# Baselines for the Twitter Sentiment Analysis CIL Project

They will mostly employ simple linear classifiers on naive operations on the word embeddings, such as averaging.

 * Attempt 1. uses word embedding vector averaging.
 * Attempt 2. uses embedding vector concatenation and is VERY memory-hungry.
 * The `del`s in the code seek to alleviate some of the memory pressure.

In [1]:
import os
import pickle

import gensim
import numpy as np
from sklearn.linear_model import LogisticRegression, SGDClassifier
from sklearn.metrics import *
from sklearn.utils import shuffle

In [16]:
# We will work on the preprocessed data, so that we have a common ground with
# the deep learning competitors.
pp = os.path.join('..', 'data', 'preprocessing')

# How many Tweets to sample.
# Averaging should work with all of them, but concatenation chokes
# on even a tenth in its current implementation.
LIMIT = 250000

trainX = np.load(os.path.join(pp, 'full-trainX.npy'))
trainY = np.load(os.path.join(pp, 'full-trainY.npy'))
embeddings = np.load(os.path.join(pp, 'full-embeddings.npy'))

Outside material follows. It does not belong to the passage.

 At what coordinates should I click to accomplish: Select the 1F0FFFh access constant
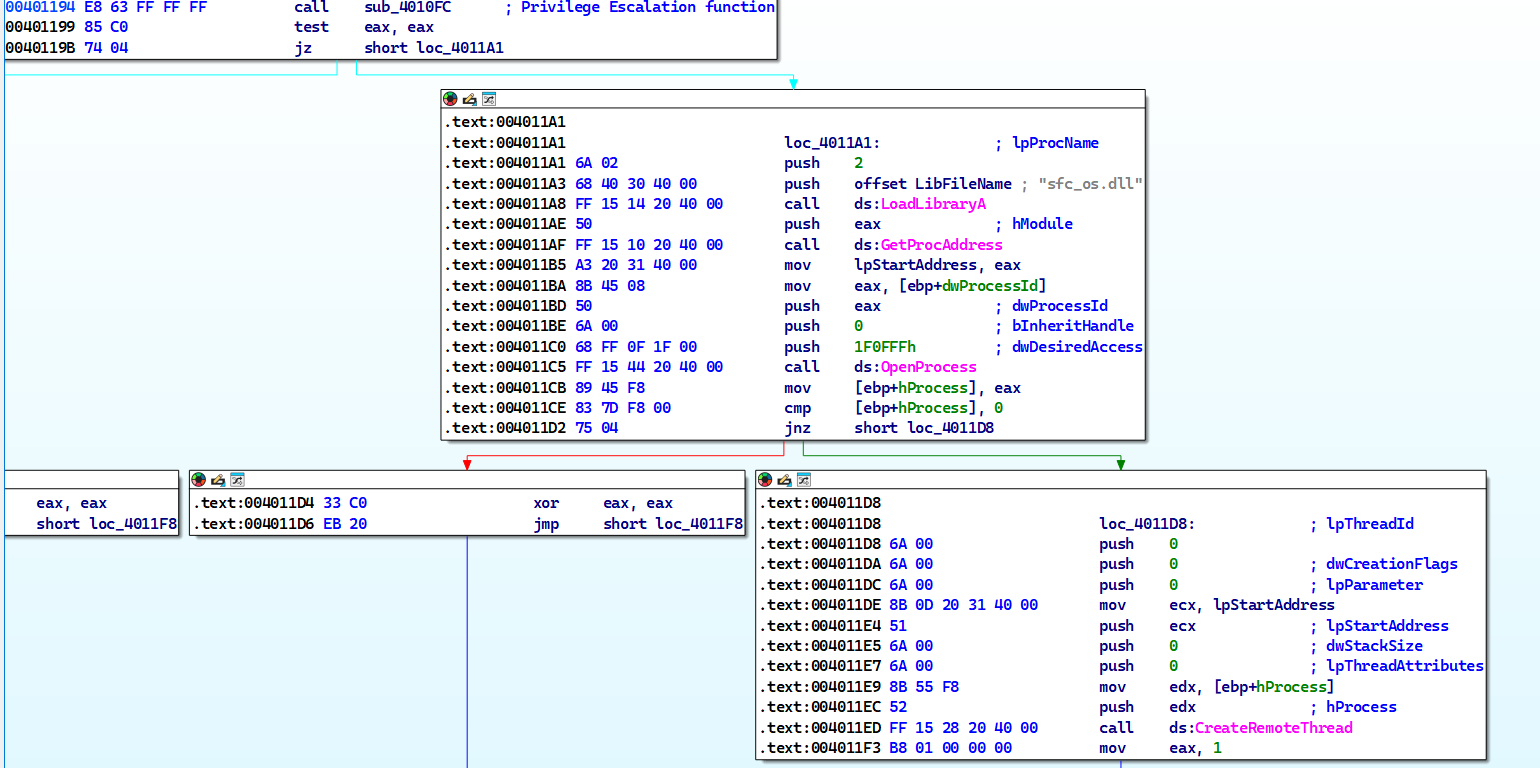887,347
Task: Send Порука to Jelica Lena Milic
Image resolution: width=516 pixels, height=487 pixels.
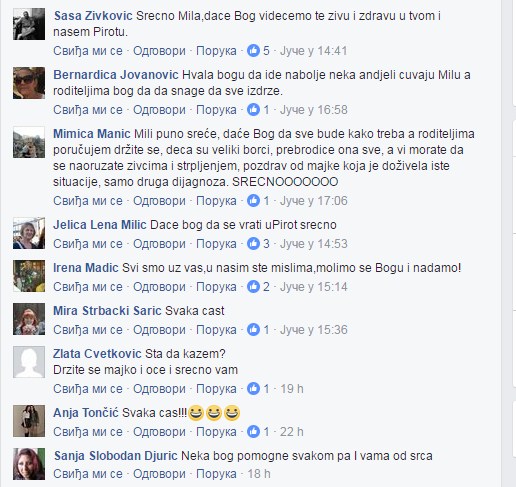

trainY = np.argmax(trainY, axis=1)
trainX, trainY = shuffle(trainX, trainY)
trainX = trainX[:LIMIT]
trainY = trainY[:LIMIT]

with open(os.path.join(pp, 'full-vocab.pkl'), 'rb') as f:
    vocab = pickle.load(f)

In [17]:
def mk_avg(tweet):
    """Averages a tweet's representation vectors.
    
    Ignores the padding.
    """
    return np.mean([embeddings[wid] for wid in tweet if wid != 0], axis=0)

def mk_concat(tweet, lim=25):
    """Concatenates the word embeddings in a tweet.
    
    Does not ignore the padding.
    """
    return np.hstack([embeddings[wid] for wid in tweet[:lim]])

In [18]:
from sklearn.grid_search import *

grid = {
    'alpha': [0.00001, 0.00005, 0.0001, 0.0005, 0.001],
}

def report(grid_scores, n_top=3):
    top_scores = sorted(grid_scores, key=lambda x: x[1], reverse=True)[:n_top]
    for i, score in enumerate(top_scores):
        print("{2}: Mean validation score: {0:.3f} (std: {1:.3f})".format(
              score.mean_validation_score,
              np.std(score.cv_validation_scores),
              i + 1))
        print("Parameters: {0}".format(score.parameters))
        print("")

In [24]:
def eval_avg(trainX, trainY):
    """Averages each tweet's word vectors into one, and trains a linear classifier."""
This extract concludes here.